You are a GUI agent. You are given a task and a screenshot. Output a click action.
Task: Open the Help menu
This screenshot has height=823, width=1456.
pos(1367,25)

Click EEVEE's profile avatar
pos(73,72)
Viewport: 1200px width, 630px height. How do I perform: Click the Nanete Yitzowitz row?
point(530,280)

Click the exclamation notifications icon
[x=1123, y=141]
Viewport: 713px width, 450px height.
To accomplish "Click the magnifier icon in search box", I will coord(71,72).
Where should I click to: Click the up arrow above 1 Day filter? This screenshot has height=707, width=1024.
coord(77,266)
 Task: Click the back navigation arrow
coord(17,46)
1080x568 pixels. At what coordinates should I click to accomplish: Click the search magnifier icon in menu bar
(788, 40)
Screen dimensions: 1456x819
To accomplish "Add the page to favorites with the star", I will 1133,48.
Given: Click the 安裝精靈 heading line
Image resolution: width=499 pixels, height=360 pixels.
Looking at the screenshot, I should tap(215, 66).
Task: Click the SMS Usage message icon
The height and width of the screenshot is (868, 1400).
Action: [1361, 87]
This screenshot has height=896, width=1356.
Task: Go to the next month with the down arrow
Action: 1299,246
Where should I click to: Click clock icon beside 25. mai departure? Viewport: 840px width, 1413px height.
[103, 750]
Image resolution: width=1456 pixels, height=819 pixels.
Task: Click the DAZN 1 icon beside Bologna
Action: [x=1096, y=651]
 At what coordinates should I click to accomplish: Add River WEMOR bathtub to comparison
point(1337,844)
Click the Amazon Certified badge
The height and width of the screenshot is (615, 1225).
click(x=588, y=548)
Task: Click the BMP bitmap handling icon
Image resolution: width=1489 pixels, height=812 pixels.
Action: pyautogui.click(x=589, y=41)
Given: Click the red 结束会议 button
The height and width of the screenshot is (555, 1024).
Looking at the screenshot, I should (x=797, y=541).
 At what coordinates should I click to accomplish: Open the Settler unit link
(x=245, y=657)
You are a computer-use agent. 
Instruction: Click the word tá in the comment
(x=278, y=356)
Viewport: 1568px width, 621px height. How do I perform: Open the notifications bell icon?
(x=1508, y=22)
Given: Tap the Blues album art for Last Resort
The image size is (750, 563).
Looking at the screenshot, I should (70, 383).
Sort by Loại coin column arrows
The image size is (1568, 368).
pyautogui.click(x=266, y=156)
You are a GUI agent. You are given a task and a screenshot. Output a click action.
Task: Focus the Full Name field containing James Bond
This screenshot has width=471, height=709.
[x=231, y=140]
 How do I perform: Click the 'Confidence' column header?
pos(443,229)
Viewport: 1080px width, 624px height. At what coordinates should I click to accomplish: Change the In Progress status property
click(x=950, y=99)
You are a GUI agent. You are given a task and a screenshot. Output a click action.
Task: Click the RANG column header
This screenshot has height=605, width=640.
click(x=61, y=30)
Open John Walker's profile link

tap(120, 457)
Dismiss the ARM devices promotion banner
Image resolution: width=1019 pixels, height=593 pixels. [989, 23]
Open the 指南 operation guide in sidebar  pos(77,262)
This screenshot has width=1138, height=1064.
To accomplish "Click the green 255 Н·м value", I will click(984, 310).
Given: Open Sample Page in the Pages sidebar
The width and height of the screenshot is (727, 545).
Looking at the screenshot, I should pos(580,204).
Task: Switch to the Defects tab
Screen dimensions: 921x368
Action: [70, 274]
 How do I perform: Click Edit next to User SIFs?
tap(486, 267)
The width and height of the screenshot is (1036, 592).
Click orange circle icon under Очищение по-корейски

*Instructions to follow*.
Copy out all of the rows above line for line, without changing a single character.

*Output of the exercise*.
You are a GUI agent. You are given a task and a screenshot. Output a click action.
Task: Open the Help menu
This screenshot has height=823, width=1456.
pos(1367,25)

Click EEVEE's profile avatar
pos(73,72)
Viewport: 1200px width, 630px height. How do I perform: Click the Nanete Yitzowitz row?
point(530,280)

Click the exclamation notifications icon
[x=1123, y=141]
Viewport: 713px width, 450px height.
To accomplish "Click the magnifier icon in search box", I will coord(71,72).
Where should I click to: Click the up arrow above 1 Day filter? This screenshot has height=707, width=1024.
coord(77,266)
 Task: Click the back navigation arrow
coord(17,46)
1080x568 pixels. At what coordinates should I click to accomplish: Click the search magnifier icon in menu bar
(788, 40)
Screen dimensions: 1456x819
To accomplish "Add the page to favorites with the star", I will 1133,48.
Given: Click the 安裝精靈 heading line
Image resolution: width=499 pixels, height=360 pixels.
Looking at the screenshot, I should tap(215, 66).
Task: Click the SMS Usage message icon
The height and width of the screenshot is (868, 1400).
Action: [1361, 87]
This screenshot has height=896, width=1356.
Task: Go to the next month with the down arrow
Action: 1299,246
Where should I click to: Click clock icon beside 25. mai departure? Viewport: 840px width, 1413px height.
[103, 750]
Image resolution: width=1456 pixels, height=819 pixels.
Task: Click the DAZN 1 icon beside Bologna
Action: [x=1096, y=651]
 At what coordinates should I click to accomplish: Add River WEMOR bathtub to comparison
point(1337,844)
Click the Amazon Certified badge
The height and width of the screenshot is (615, 1225).
click(x=588, y=548)
Task: Click the BMP bitmap handling icon
Image resolution: width=1489 pixels, height=812 pixels.
Action: pyautogui.click(x=589, y=41)
Given: Click the red 结束会议 button
The height and width of the screenshot is (555, 1024).
Looking at the screenshot, I should (x=797, y=541).
 At what coordinates should I click to accomplish: Open the Settler unit link
(x=245, y=657)
You are a computer-use agent. 
Instruction: Click the word tá in the comment
(x=278, y=356)
Viewport: 1568px width, 621px height. How do I perform: Open the notifications bell icon?
(x=1508, y=22)
Given: Tap the Blues album art for Last Resort
The image size is (750, 563).
Looking at the screenshot, I should (70, 383).
Sort by Loại coin column arrows
The image size is (1568, 368).
pyautogui.click(x=266, y=156)
You are a GUI agent. You are given a task and a screenshot. Output a click action.
Task: Focus the Full Name field containing James Bond
This screenshot has width=471, height=709.
[x=231, y=140]
 How do I perform: Click the 'Confidence' column header?
pos(443,229)
Viewport: 1080px width, 624px height. At what coordinates should I click to accomplish: Change the In Progress status property
click(x=950, y=99)
You are a GUI agent. You are given a task and a screenshot. Output a click action.
Task: Click the RANG column header
This screenshot has height=605, width=640.
click(x=61, y=30)
Open John Walker's profile link

tap(120, 457)
Dismiss the ARM devices promotion banner
Image resolution: width=1019 pixels, height=593 pixels. [989, 23]
Open the 指南 operation guide in sidebar  pos(77,262)
This screenshot has width=1138, height=1064.
To accomplish "Click the green 255 Н·м value", I will click(984, 310).
Given: Open Sample Page in the Pages sidebar
The width and height of the screenshot is (727, 545).
Looking at the screenshot, I should pos(580,204).
Task: Switch to the Defects tab
Screen dimensions: 921x368
Action: [70, 274]
 How do I perform: Click Edit next to User SIFs?
tap(486, 267)
The width and height of the screenshot is (1036, 592).
Click orange circle icon under Очищение по-корейски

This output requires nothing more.